#### SET EXERCISE:
Rewrite the material below as a Markdown table with two columns, Row and Line. Give each non-blank line its own numbered row, and leave out the blank lines.

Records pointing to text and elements
┄┄┄┄┄┄
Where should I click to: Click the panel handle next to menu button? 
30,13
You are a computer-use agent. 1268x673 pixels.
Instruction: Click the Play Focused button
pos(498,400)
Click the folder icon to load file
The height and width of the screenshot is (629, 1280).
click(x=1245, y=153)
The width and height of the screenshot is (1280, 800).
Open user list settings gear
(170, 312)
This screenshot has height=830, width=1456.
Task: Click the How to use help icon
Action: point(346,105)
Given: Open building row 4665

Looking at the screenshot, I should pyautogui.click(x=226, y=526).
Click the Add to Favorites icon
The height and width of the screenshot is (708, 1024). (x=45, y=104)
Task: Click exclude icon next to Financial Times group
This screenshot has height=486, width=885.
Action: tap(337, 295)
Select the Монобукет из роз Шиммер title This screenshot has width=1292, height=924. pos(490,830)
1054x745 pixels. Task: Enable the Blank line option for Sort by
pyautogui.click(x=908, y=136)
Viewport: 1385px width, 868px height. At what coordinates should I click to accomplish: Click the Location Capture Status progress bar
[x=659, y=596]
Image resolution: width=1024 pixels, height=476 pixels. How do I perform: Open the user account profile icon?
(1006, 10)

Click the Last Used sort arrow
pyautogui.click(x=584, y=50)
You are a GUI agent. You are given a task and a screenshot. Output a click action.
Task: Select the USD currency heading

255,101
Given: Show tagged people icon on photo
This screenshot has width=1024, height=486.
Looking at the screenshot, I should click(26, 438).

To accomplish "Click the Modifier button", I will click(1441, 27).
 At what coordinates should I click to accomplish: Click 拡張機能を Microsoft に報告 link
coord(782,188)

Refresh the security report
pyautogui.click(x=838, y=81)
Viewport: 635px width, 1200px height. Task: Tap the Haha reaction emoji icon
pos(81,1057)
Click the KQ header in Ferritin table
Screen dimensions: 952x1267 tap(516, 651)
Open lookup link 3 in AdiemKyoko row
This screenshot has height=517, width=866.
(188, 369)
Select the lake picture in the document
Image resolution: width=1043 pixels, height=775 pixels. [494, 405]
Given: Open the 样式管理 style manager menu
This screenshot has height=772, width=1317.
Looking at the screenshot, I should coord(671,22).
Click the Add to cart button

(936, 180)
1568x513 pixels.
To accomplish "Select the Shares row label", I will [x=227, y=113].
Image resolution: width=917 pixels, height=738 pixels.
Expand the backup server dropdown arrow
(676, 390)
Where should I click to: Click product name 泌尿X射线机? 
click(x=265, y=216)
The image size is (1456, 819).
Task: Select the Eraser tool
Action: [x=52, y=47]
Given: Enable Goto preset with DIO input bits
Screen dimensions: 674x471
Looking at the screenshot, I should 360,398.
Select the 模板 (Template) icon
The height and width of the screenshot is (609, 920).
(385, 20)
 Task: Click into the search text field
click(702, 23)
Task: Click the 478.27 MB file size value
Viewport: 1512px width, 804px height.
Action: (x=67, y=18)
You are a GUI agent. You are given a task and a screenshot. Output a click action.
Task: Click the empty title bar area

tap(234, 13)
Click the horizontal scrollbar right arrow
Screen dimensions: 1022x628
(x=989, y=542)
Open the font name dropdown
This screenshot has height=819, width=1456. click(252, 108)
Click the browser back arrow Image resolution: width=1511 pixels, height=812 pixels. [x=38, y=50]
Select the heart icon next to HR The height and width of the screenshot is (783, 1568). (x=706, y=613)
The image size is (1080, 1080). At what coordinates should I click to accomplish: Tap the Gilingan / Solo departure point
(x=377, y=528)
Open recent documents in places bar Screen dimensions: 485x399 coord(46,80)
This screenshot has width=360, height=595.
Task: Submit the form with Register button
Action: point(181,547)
┄┄┄┄┄┄
#### ANSWER TO THIS EXERCISE:
| Row | Line |
|---|---|
| 1 | Where should I click to: Click the panel handle next to menu button?  |
| 2 | 30,13 |
| 3 | You are a computer-use agent. 1268x673 pixels. |
| 4 | Instruction: Click the Play Focused button |
| 5 | pos(498,400) |
| 6 | Click the folder icon to load file |
| 7 | The height and width of the screenshot is (629, 1280). |
| 8 | click(x=1245, y=153) |
| 9 | The width and height of the screenshot is (1280, 800). |
| 10 | Open user list settings gear |
| 11 | (170, 312) |
| 12 | This screenshot has height=830, width=1456. |
| 13 | Task: Click the How to use help icon |
| 14 | Action: point(346,105) |
| 15 | Given: Open building row 4665 |
| 16 | Looking at the screenshot, I should pyautogui.click(x=226, y=526). |
| 17 | Click the Add to Favorites icon |
| 18 | The height and width of the screenshot is (708, 1024). (x=45, y=104) |
| 19 | Task: Click exclude icon next to Financial Times group |
| 20 | This screenshot has height=486, width=885. |
| 21 | Action: tap(337, 295) |
| 22 | Select the Монобукет из роз Шиммер title This screenshot has width=1292, height=924. pos(490,830) |
| 23 | 1054x745 pixels. Task: Enable the Blank line option for Sort by |
| 24 | pyautogui.click(x=908, y=136) |
| 25 | Viewport: 1385px width, 868px height. At what coordinates should I click to accomplish: Click the Location Capture Status progress bar |
| 26 | [x=659, y=596] |
| 27 | Image resolution: width=1024 pixels, height=476 pixels. How do I perform: Open the user account profile icon? |
| 28 | (1006, 10) |
| 29 | Click the Last Used sort arrow |
| 30 | pyautogui.click(x=584, y=50) |
| 31 | You are a GUI agent. You are given a task and a screenshot. Output a click action. |
| 32 | Task: Select the USD currency heading |
| 33 | 255,101 |
| 34 | Given: Show tagged people icon on photo |
| 35 | This screenshot has width=1024, height=486. |
| 36 | Looking at the screenshot, I should click(26, 438). |
| 37 | To accomplish "Click the Modifier button", I will click(1441, 27). |
| 38 |  At what coordinates should I click to accomplish: Click 拡張機能を Microsoft に報告 link |
| 39 | coord(782,188) |
| 40 | Refresh the security report |
| 41 | pyautogui.click(x=838, y=81) |
| 42 | Viewport: 635px width, 1200px height. Task: Tap the Haha reaction emoji icon |
| 43 | pos(81,1057) |
| 44 | Click the KQ header in Ferritin table |
| 45 | Screen dimensions: 952x1267 tap(516, 651) |
| 46 | Open lookup link 3 in AdiemKyoko row |
| 47 | This screenshot has height=517, width=866. |
| 48 | (188, 369) |
| 49 | Select the lake picture in the document |
| 50 | Image resolution: width=1043 pixels, height=775 pixels. [494, 405] |
| 51 | Given: Open the 样式管理 style manager menu |
| 52 | This screenshot has height=772, width=1317. |
| 53 | Looking at the screenshot, I should coord(671,22). |
| 54 | Click the Add to cart button |
| 55 | (936, 180) |
| 56 | 1568x513 pixels. |
| 57 | To accomplish "Select the Shares row label", I will [x=227, y=113]. |
| 58 | Image resolution: width=917 pixels, height=738 pixels. |
| 59 | Expand the backup server dropdown arrow |
| 60 | (676, 390) |
| 61 | Where should I click to: Click product name 泌尿X射线机?  |
| 62 | click(x=265, y=216) |
| 63 | The image size is (1456, 819). |
| 64 | Task: Select the Eraser tool |
| 65 | Action: [x=52, y=47] |
| 66 | Given: Enable Goto preset with DIO input bits |
| 67 | Screen dimensions: 674x471 |
| 68 | Looking at the screenshot, I should 360,398. |
| 69 | Select the 模板 (Template) icon |
| 70 | The height and width of the screenshot is (609, 920). |
| 71 | (385, 20) |
| 72 |  Task: Click into the search text field |
| 73 | click(702, 23) |
| 74 | Task: Click the 478.27 MB file size value |
| 75 | Viewport: 1512px width, 804px height. |
| 76 | Action: (x=67, y=18) |
| 77 | You are a GUI agent. You are given a task and a screenshot. Output a click action. |
| 78 | Task: Click the empty title bar area |
| 79 | tap(234, 13) |
| 80 | Click the horizontal scrollbar right arrow |
| 81 | Screen dimensions: 1022x628 |
| 82 | (x=989, y=542) |
| 83 | Open the font name dropdown |
| 84 | This screenshot has height=819, width=1456. click(252, 108) |
| 85 | Click the browser back arrow Image resolution: width=1511 pixels, height=812 pixels. [x=38, y=50] |
| 86 | Select the heart icon next to HR The height and width of the screenshot is (783, 1568). (x=706, y=613) |
| 87 | The image size is (1080, 1080). At what coordinates should I click to accomplish: Tap the Gilingan / Solo departure point |
| 88 | (x=377, y=528) |
| 89 | Open recent documents in places bar Screen dimensions: 485x399 coord(46,80) |
| 90 | This screenshot has width=360, height=595. |
| 91 | Task: Submit the form with Register button |
| 92 | Action: point(181,547) |